++++ TEXT PASSAGE ++++
Thanks Sam, I expect the twins are keeping you very busy, hope you are all well.


On way to scan with ginger beer in one hand and a ginger nut in the other not sure if feeling sick is symptoms or nerves and excitement lol


----------



## VenusInFurs

Good Luck Pix!!

Claire:  Thanks for the info.  I'd had a shower just before the appt so not sure if it could still have been contaminated.  I'm taking another sample today though so will make doubly sure this time.  There was also protein and raised white blood cells so I think there might be a touch of infection there.


----------



## sun dancer

Any body heard off pix cant wait 2 hear her news x


----------



## PixTrix

aw thanks so very much everyone. I am so very pleased to announce that we have one perfect bubs on board measuring 11.3 mm 7+3 with a lovely strong heartbeat. Words cannot explain how happy I am feeling and wanted to scream it out loud in the heath!! It felt like such an end of an era there today, after going there since our first appointment in 2007!!

Grace did the scan and was so lovely. Surprisingly, I didn't cry but was squealing in utter amazement look its just like a jelly baby with a hearbeat! So special and amazing! She said that everyone who had a transfer the same day as me got a BFP, so truely lucky and special day all round! I just feel so lucky and priviledged and never ever thought that I would get here and each day I will be thankful.

Thanks everyone so much for being there, the words of encouragement and reasurance have really got me through. So going to grasp and enjoy each and every moment ahead. 

Queenie you have got such a special day ahead of you next week and can't wait to hear your news.


----------



## kara76

Pix you already know how very over the moon I am for you and dh yay yay your gona be a mummy


----------



## sun dancer

Awww Pix what a lovely post it is truely amazing the first time u get 2 c ur baby wishing u all the luck and happiness and enjoy evey minute x x


----------



## Queenie1

pix i am so so thrilled for you. words cannot describe how happy i am for you. woo hoo your gonna have a baby. you need a new ticker now pix.
++++ STUDY MATERIAL ++++
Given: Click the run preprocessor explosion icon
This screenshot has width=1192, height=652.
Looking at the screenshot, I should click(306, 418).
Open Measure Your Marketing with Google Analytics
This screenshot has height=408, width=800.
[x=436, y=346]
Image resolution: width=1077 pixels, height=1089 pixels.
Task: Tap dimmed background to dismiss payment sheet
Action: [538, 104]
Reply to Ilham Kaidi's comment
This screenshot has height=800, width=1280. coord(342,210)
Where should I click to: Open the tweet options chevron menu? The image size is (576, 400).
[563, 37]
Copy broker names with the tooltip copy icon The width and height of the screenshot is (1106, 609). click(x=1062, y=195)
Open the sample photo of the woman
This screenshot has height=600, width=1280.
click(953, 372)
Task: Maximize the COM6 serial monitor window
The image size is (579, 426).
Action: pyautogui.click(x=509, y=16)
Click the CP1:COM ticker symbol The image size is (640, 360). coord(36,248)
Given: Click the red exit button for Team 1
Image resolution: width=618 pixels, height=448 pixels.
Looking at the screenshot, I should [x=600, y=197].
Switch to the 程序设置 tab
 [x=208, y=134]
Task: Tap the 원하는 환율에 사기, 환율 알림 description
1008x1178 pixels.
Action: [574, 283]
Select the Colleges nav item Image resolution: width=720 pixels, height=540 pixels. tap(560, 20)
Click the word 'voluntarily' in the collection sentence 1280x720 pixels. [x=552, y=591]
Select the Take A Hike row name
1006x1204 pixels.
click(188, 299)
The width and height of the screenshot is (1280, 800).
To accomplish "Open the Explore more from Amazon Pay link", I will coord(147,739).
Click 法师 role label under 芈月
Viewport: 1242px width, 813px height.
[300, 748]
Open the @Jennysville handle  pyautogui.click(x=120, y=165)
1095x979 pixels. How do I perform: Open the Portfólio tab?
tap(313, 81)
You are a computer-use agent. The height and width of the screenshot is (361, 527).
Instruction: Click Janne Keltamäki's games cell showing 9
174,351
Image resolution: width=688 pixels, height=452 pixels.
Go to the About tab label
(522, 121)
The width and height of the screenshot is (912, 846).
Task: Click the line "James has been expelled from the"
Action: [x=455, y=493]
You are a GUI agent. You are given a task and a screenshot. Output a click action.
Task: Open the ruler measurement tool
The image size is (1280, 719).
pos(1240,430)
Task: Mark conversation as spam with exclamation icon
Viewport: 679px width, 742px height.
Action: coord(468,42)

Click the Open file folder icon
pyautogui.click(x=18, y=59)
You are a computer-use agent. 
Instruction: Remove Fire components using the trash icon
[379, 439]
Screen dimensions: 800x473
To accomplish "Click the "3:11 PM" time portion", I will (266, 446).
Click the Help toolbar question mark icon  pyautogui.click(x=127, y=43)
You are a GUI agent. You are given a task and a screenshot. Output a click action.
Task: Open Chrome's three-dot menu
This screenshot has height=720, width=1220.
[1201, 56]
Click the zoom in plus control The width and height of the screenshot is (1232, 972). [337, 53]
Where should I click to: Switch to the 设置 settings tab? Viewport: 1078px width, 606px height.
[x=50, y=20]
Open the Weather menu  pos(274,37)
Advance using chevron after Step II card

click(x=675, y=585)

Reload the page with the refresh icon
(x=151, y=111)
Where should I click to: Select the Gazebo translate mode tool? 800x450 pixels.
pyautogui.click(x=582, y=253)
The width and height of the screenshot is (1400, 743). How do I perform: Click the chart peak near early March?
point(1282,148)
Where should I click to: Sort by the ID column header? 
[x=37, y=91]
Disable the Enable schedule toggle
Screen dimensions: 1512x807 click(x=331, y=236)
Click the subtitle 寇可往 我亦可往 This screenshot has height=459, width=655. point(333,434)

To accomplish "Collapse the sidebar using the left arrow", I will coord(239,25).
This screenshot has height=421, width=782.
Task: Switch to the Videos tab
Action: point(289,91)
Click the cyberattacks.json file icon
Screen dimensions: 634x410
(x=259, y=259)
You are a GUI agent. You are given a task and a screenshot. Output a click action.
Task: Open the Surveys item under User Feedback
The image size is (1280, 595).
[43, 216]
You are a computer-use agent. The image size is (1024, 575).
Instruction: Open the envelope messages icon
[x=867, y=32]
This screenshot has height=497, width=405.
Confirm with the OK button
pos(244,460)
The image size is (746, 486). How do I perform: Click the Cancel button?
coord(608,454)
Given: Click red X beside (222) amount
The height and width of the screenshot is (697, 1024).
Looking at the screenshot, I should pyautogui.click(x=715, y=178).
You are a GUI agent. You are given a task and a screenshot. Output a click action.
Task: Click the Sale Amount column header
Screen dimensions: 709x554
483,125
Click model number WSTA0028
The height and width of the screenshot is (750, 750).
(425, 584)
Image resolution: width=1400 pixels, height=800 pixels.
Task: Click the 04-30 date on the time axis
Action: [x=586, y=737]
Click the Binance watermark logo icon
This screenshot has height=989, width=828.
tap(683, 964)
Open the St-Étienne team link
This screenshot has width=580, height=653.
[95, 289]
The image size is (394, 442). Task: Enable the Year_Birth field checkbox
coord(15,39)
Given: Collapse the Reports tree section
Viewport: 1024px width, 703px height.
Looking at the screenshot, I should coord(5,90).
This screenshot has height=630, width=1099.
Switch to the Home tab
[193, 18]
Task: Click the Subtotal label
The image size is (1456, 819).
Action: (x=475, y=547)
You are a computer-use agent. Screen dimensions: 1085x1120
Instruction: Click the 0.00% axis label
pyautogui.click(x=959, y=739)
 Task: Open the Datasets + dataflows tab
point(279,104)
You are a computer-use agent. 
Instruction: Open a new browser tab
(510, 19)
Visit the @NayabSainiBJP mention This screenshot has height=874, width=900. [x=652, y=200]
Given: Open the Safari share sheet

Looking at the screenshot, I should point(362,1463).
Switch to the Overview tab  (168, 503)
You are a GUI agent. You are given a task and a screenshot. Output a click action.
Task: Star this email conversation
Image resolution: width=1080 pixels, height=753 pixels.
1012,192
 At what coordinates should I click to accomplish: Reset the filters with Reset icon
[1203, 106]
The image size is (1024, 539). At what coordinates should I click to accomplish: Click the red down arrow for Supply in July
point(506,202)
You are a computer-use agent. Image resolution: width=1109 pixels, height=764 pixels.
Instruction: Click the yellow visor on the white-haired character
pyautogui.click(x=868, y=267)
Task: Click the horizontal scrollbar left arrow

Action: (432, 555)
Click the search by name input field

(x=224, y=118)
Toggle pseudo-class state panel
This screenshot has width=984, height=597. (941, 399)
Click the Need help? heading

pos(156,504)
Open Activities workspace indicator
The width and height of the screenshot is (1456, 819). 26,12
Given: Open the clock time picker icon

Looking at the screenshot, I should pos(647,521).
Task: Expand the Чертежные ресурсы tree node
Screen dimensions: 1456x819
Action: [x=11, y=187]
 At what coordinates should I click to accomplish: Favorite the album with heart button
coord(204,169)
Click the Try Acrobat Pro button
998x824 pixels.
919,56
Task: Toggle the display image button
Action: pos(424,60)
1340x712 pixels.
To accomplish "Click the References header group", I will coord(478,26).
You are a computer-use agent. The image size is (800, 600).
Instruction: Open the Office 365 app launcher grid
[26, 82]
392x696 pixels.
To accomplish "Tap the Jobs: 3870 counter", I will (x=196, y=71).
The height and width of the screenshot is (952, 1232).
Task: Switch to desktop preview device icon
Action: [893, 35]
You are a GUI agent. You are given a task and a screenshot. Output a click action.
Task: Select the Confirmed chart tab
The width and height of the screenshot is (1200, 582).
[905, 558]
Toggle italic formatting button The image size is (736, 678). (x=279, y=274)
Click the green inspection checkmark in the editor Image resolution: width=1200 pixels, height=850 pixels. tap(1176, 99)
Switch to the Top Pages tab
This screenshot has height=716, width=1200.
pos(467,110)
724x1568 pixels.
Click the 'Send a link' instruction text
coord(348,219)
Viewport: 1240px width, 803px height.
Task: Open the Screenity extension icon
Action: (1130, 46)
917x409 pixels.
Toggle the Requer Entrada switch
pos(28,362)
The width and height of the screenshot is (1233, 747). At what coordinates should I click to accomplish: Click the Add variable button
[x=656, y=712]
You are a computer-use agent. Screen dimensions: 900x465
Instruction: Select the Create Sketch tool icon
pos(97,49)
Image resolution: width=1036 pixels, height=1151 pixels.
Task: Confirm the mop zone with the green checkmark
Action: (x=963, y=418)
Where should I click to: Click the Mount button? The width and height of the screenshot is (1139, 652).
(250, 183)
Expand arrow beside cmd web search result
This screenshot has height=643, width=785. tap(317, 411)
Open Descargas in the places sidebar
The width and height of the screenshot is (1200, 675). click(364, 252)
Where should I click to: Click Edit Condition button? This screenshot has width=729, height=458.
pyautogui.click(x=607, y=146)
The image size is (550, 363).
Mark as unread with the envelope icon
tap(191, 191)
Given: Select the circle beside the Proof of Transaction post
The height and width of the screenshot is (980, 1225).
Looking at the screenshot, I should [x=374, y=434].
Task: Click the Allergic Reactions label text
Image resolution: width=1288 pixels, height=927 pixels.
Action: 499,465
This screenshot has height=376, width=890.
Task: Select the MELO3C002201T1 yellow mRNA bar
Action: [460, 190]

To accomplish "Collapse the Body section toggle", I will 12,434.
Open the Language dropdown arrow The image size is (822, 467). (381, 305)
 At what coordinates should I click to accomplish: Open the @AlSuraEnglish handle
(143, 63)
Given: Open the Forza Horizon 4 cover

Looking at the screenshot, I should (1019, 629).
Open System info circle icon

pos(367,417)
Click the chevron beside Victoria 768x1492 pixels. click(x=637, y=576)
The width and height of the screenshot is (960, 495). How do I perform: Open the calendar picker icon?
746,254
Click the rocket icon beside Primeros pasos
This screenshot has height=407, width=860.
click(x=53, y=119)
++++
▶ PROBLEMS AND TASKS
1 – List each distinct username that appears as a post header in the forum thread about the pregnancy scan, giving each name once.
2 – Continue the forum thread about the pregnancy scan from the point where it stops.

▶ TASK ANSWERS
1 – VenusInFurs, sun dancer, PixTrix, kara76, Queenie1

2 –
----------



## kara76

All together chant

We want pic
We want pic
We want pic

So chuffed for a 2nd cycle ivf on the nhs baby of pix, makes me smile so much

Queenie whens you scan?


----------



## Queenie1

oh yes pix post a pic.

mine is week today !!


----------



## jo1985

ah pix im so so happy for u u deserve it hope for us all enjoy the rest off ur pregnancy x


----------



## sammy75

massive congrats pix and as the girls have said you so deserve this and i'm so happy for you and dh.


----------



## PixTrix

aw thanks everyone so very, very much it means the world.

Ok promise to scan a scan pic later! As for ticker still trying to work out a date to use. Do I go according to transfer date which would make 2nd feb, or measurements that came out as 6th feb. I am  thinking transfer date at the mo as Grace did say measurements could be a little out!


1 week today, yippee yay Queenie


----------



## kara76

Transfer date for sure hun

Queenie wow 1 week today. Funny how thursday seems to be pg scan day

Afm we tried a new mum and toddler group and it was brill


----------



## PixTrix

transfer date it is then.

so excited for you Queenie, its going to be amazing. Yeah I think they've made thursday the day Kara, they did a few today.


All the things you do with Tyler are brill, so going to have to sort that get together haven't seen Tyler (and you of course lol) for ages now. I can thank you properly for the amazing 2nd cycle then!!!


----------



## Queenie1

yes they only do them on thursdays.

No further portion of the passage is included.